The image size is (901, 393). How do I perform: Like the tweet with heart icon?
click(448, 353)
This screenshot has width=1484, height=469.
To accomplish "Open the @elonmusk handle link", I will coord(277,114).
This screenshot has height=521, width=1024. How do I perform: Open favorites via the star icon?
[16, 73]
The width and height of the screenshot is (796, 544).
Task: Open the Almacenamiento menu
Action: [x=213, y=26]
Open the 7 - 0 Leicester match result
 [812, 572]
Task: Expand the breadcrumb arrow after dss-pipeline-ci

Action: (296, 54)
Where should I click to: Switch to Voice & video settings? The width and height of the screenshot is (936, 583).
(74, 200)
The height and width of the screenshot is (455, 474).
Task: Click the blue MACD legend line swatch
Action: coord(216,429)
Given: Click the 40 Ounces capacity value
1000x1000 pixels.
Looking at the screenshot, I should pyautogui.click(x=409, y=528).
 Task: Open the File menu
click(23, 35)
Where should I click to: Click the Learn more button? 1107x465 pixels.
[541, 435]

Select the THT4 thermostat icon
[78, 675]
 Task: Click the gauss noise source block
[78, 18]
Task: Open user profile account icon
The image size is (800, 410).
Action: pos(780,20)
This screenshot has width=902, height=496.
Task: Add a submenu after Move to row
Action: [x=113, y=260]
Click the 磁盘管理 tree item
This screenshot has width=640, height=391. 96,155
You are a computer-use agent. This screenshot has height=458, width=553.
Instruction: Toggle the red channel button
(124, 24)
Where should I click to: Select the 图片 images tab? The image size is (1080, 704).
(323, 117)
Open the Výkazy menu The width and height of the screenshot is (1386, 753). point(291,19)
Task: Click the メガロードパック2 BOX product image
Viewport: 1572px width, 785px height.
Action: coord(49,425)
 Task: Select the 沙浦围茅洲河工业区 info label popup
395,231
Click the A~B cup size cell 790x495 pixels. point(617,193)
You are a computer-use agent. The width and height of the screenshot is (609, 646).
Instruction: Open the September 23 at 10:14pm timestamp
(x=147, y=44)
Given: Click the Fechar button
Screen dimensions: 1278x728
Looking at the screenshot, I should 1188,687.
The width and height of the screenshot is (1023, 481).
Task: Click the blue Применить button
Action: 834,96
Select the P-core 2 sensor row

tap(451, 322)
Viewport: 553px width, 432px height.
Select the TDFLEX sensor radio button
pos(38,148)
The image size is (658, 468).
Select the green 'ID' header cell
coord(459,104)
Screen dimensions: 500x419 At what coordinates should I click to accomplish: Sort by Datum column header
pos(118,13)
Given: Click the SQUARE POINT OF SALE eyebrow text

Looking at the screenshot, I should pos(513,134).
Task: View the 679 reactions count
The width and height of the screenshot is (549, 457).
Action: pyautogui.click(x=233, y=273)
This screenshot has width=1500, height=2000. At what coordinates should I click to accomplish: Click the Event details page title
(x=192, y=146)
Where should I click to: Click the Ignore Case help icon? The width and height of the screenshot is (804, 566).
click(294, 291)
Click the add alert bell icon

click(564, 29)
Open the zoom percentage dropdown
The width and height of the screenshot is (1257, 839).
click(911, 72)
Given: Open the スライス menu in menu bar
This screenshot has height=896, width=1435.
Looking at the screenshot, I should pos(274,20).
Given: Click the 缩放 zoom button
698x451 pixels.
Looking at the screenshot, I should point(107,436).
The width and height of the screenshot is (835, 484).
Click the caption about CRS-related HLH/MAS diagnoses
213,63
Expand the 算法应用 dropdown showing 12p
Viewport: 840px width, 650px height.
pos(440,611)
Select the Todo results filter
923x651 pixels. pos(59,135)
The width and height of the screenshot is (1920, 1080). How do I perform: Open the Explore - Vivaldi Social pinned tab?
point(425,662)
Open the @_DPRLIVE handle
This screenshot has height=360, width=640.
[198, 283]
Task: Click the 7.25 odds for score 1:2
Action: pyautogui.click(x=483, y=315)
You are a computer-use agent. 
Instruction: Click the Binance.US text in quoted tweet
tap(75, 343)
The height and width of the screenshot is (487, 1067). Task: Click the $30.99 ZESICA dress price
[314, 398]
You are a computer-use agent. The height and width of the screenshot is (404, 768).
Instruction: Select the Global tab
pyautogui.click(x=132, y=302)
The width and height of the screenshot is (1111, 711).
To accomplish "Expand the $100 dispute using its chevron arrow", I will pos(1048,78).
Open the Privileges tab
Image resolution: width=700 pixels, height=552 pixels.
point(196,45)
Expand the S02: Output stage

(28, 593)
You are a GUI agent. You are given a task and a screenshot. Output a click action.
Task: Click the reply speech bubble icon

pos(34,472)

## EXERCISE GOAL
Each line from the one with "This screenshot has height=360, width=640." through the last line of the material is to be retyped exactly, and no other line is.

## EXERCISE RESPONSE
This screenshot has height=360, width=640.
[198, 283]
Task: Click the 7.25 odds for score 1:2
Action: pyautogui.click(x=483, y=315)
You are a computer-use agent. 
Instruction: Click the Binance.US text in quoted tweet
tap(75, 343)
The height and width of the screenshot is (487, 1067). Task: Click the $30.99 ZESICA dress price
[314, 398]
You are a computer-use agent. The height and width of the screenshot is (404, 768).
Instruction: Select the Global tab
pyautogui.click(x=132, y=302)
The width and height of the screenshot is (1111, 711).
To accomplish "Expand the $100 dispute using its chevron arrow", I will pos(1048,78).
Open the Privileges tab
Image resolution: width=700 pixels, height=552 pixels.
point(196,45)
Expand the S02: Output stage

(28, 593)
You are a GUI agent. You are given a task and a screenshot. Output a click action.
Task: Click the reply speech bubble icon

pos(34,472)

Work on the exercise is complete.